──────── Data provided ────────

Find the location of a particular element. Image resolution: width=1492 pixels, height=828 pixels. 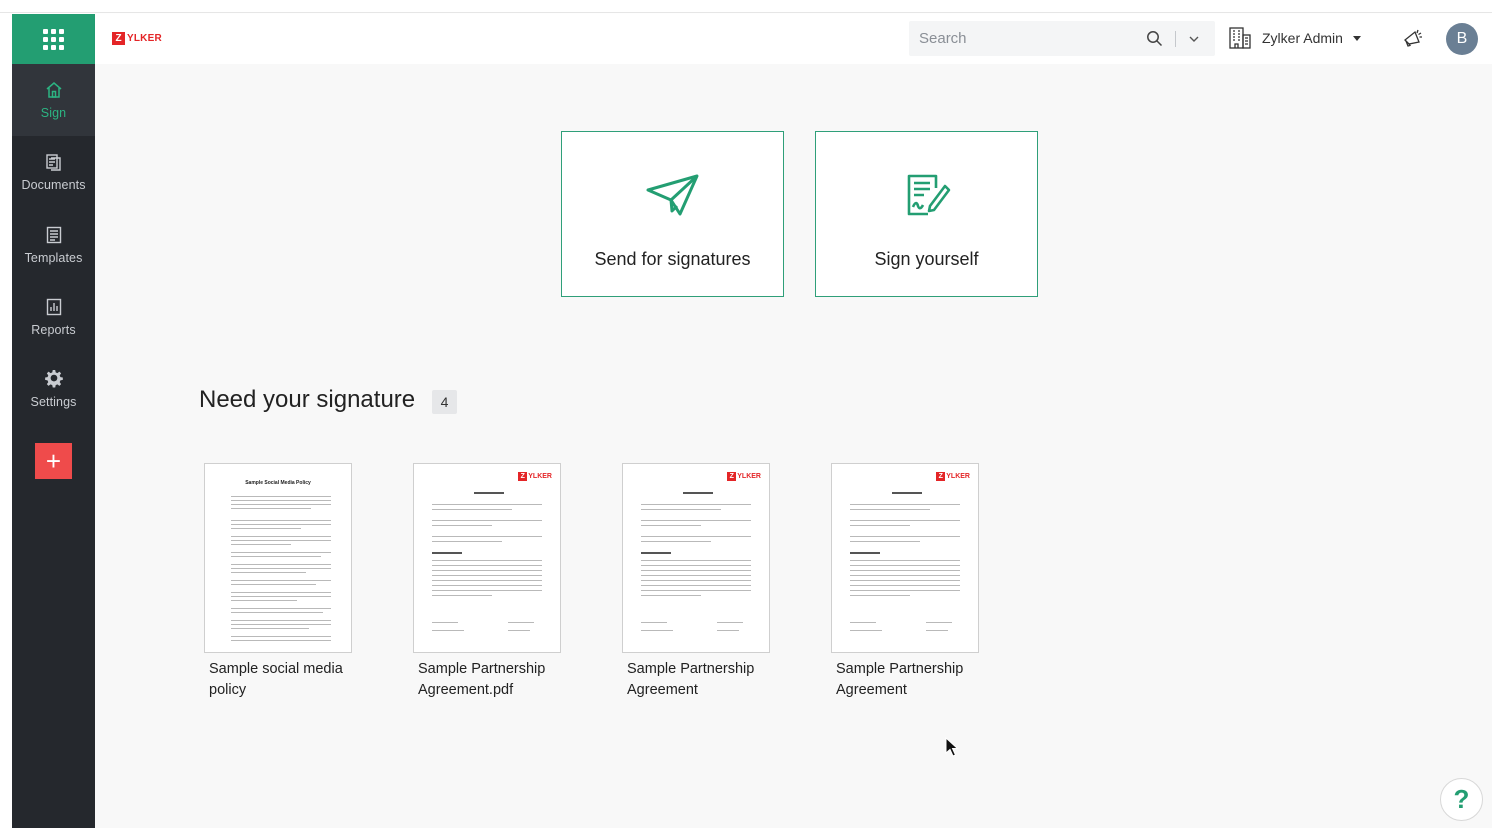

question-icon: ? is located at coordinates (1462, 799).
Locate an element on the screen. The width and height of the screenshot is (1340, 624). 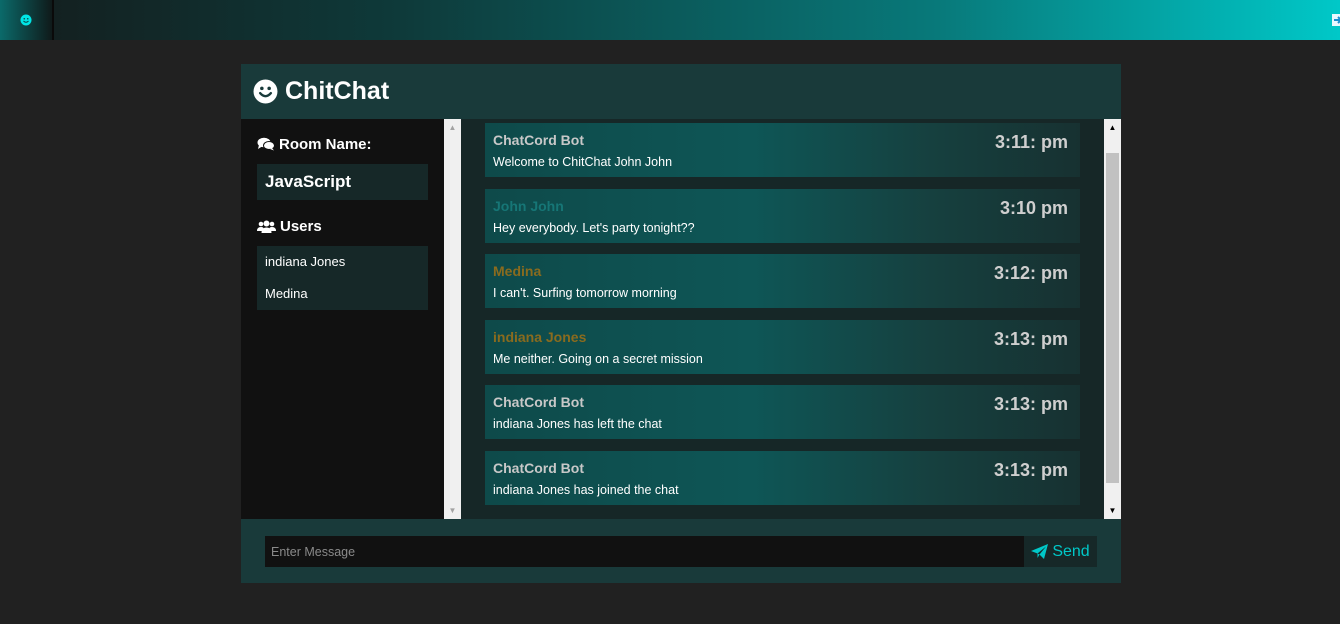
users-heading: Users is located at coordinates (342, 226).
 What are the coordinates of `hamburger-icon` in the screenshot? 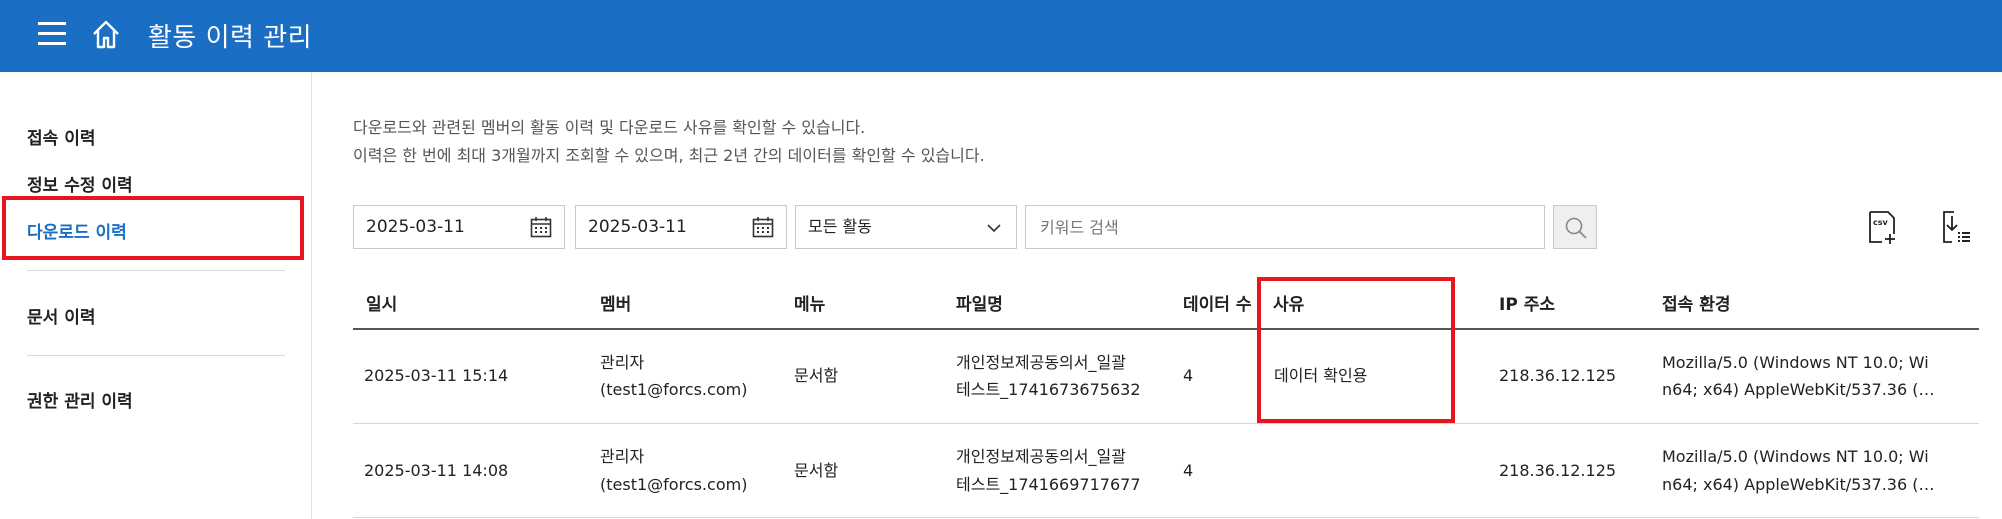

────────

◆ What you will do ◆
Print all of the material above again word for word, leaving out the pictures.

◆ Task response ◆
Find the location of a particular element. Image resolution: width=1492 pixels, height=828 pixels. 

question-icon: ? is located at coordinates (1462, 799).
Locate an element on the screen. The width and height of the screenshot is (1340, 624). 
users-heading: Users is located at coordinates (342, 226).
 What are the coordinates of `hamburger-icon` in the screenshot? 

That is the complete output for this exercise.